Rewrite the records below as a numbered list, starting at the start of the records and ending at the line containing "Looking at the screenshot, I should (x=753, y=298).", with blank lines left out. Omit the pictures.
==================================================
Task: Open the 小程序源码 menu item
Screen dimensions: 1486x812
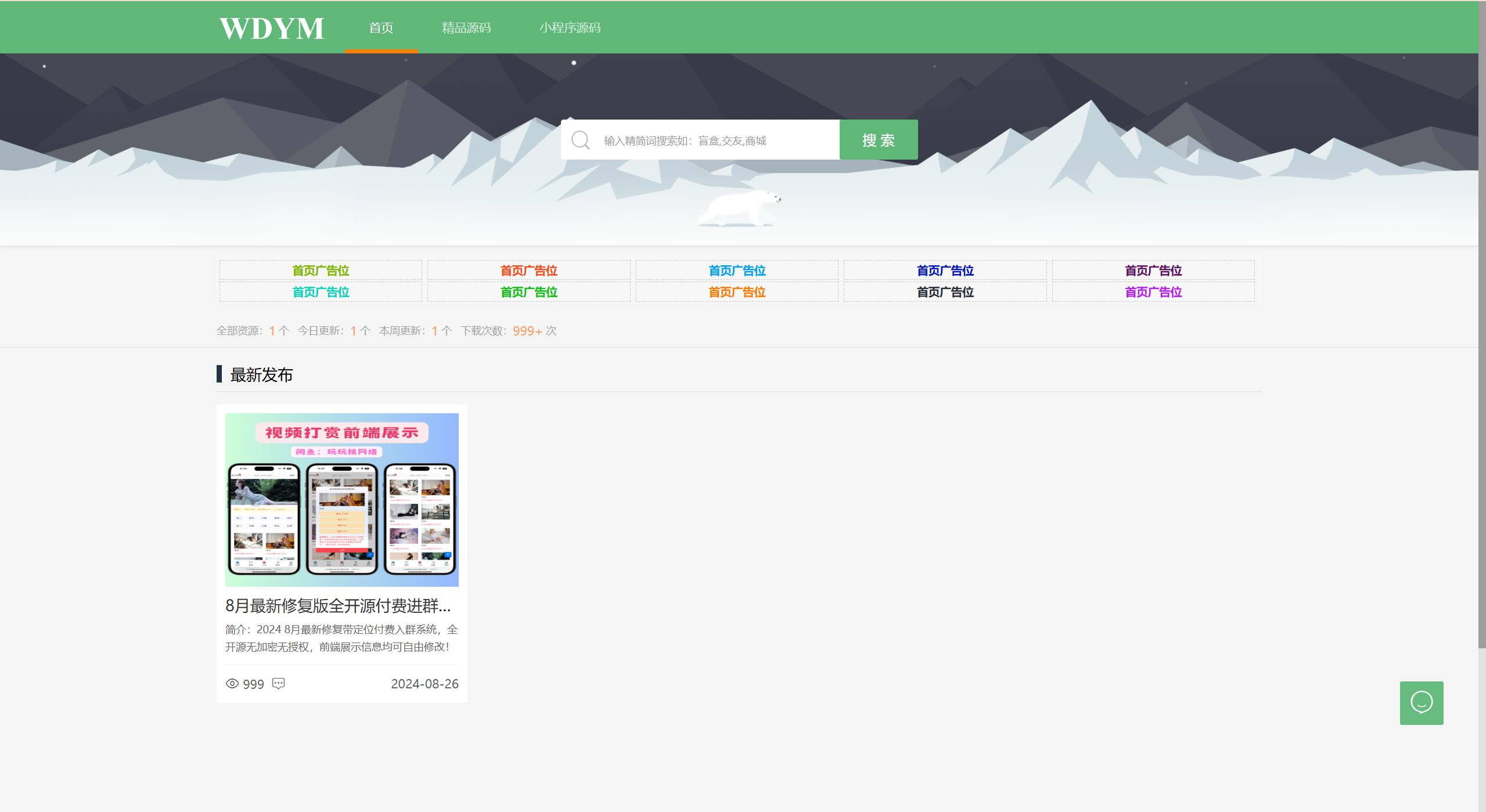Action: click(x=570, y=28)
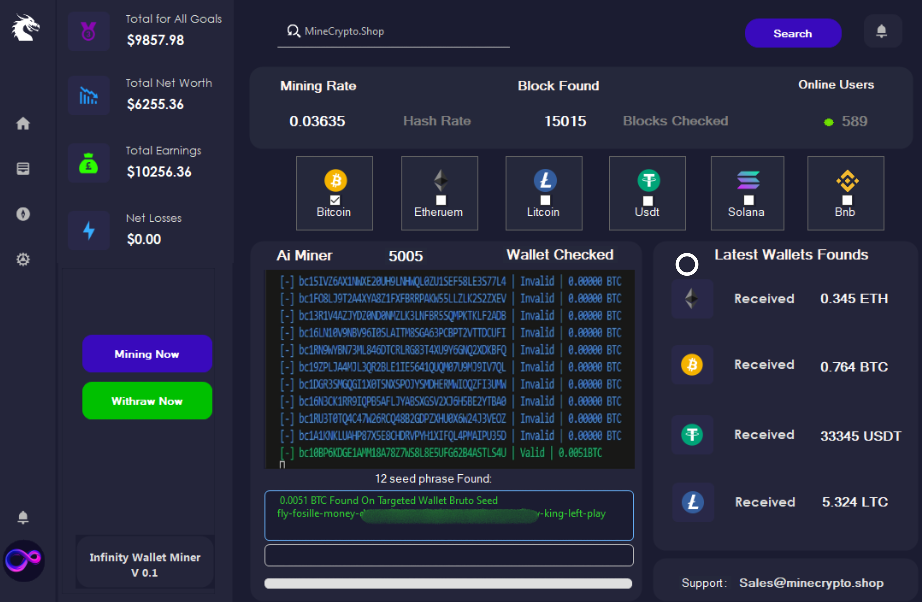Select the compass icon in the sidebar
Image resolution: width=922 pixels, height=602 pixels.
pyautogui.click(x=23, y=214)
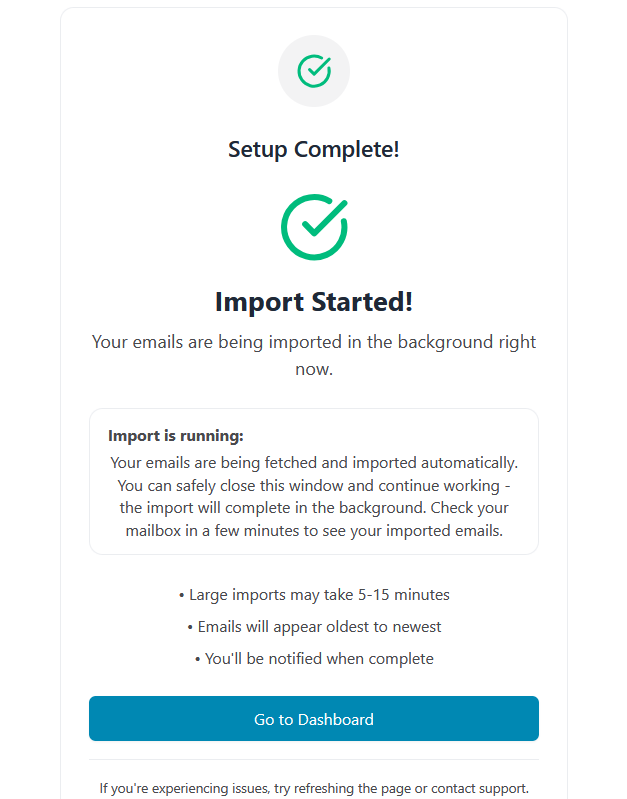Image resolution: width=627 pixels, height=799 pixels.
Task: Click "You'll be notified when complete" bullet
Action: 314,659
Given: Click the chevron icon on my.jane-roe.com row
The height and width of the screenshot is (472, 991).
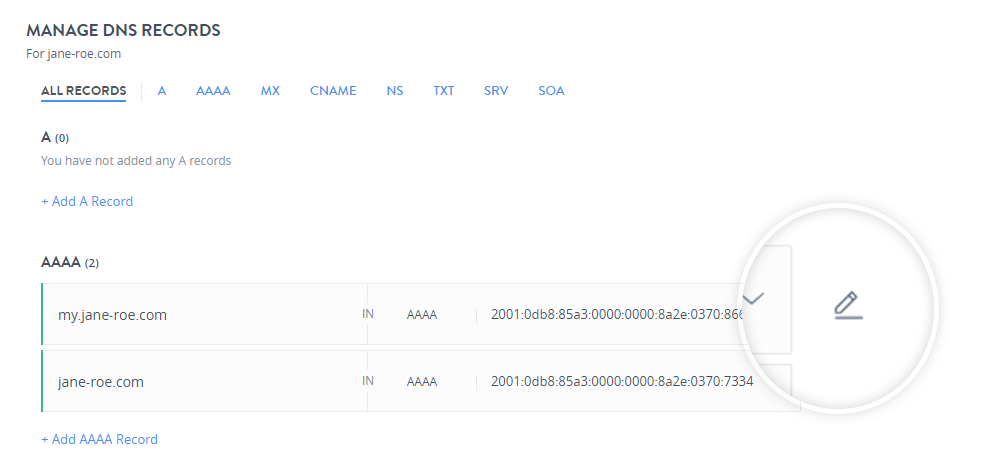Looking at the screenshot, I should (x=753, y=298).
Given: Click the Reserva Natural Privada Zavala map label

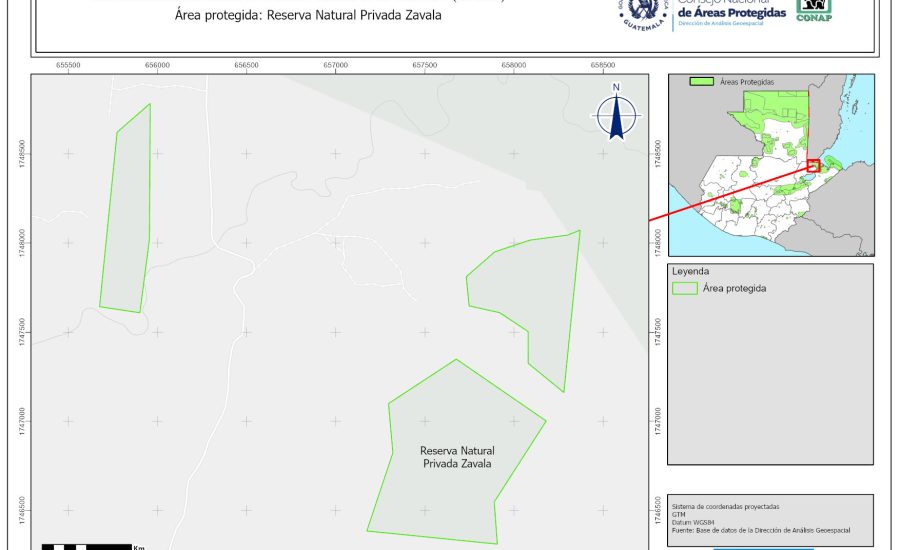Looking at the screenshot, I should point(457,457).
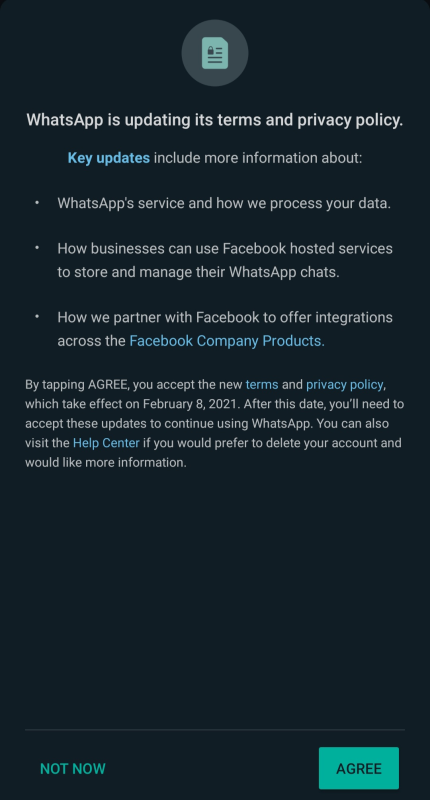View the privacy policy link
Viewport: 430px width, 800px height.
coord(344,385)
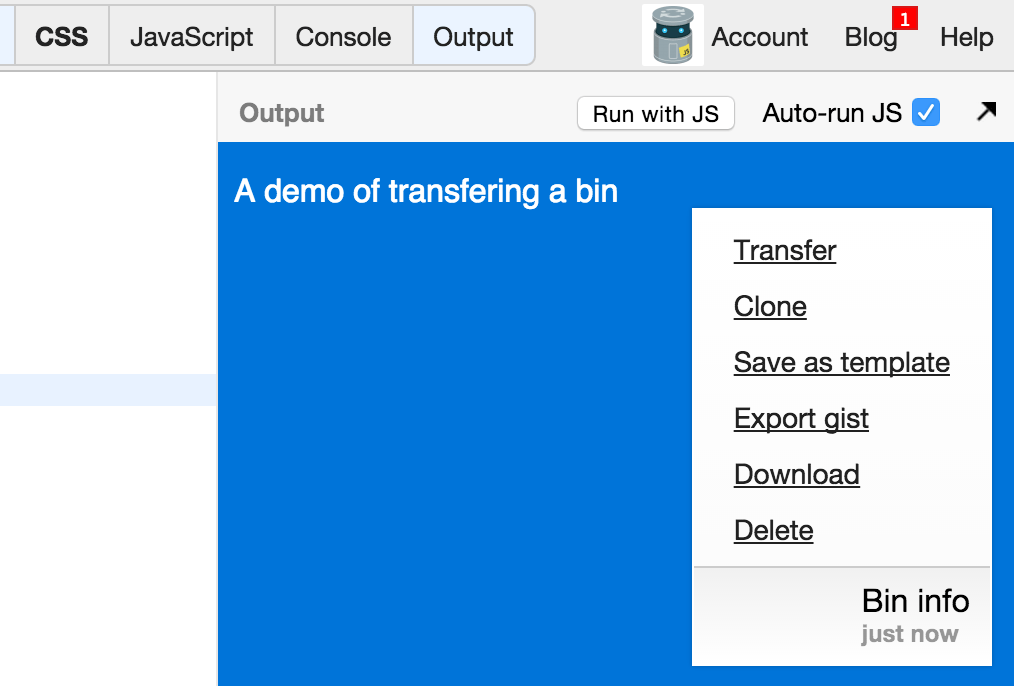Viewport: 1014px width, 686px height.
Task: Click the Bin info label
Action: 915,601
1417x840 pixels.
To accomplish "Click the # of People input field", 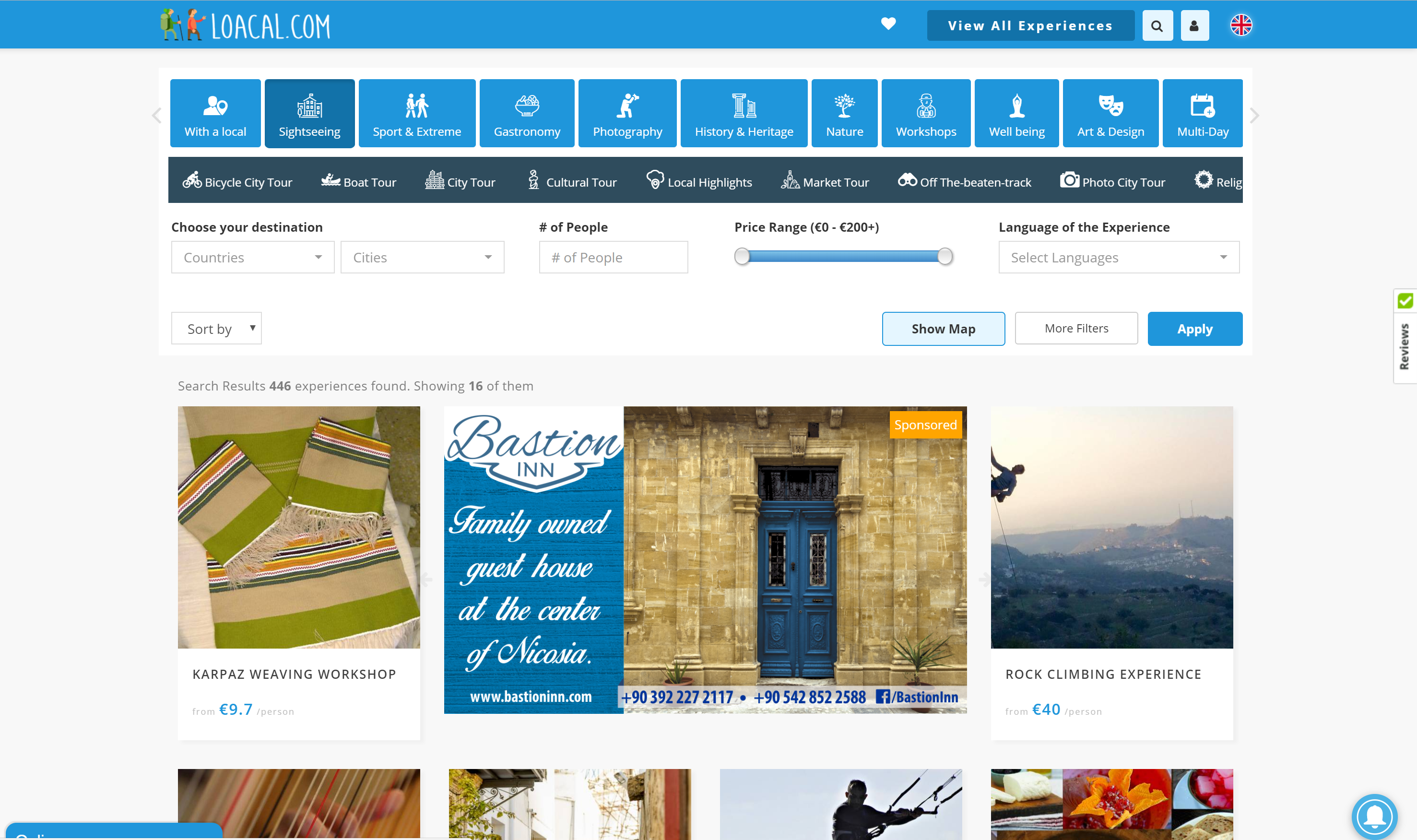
==================================================
= WRITTEN ANSWER =
1. Task: Open the 小程序源码 menu item
2. Screen dimensions: 1486x812
3. Action: click(x=570, y=28)
4. Select the compass icon in the sidebar
5. Image resolution: width=922 pixels, height=602 pixels.
6. pyautogui.click(x=23, y=214)
7. Image resolution: width=627 pixels, height=799 pixels.
8. Task: Click "You'll be notified when complete" bullet
9. Action: 314,659
10. Given: Click the chevron icon on my.jane-roe.com row
11. The height and width of the screenshot is (472, 991).
12. Looking at the screenshot, I should (x=753, y=298).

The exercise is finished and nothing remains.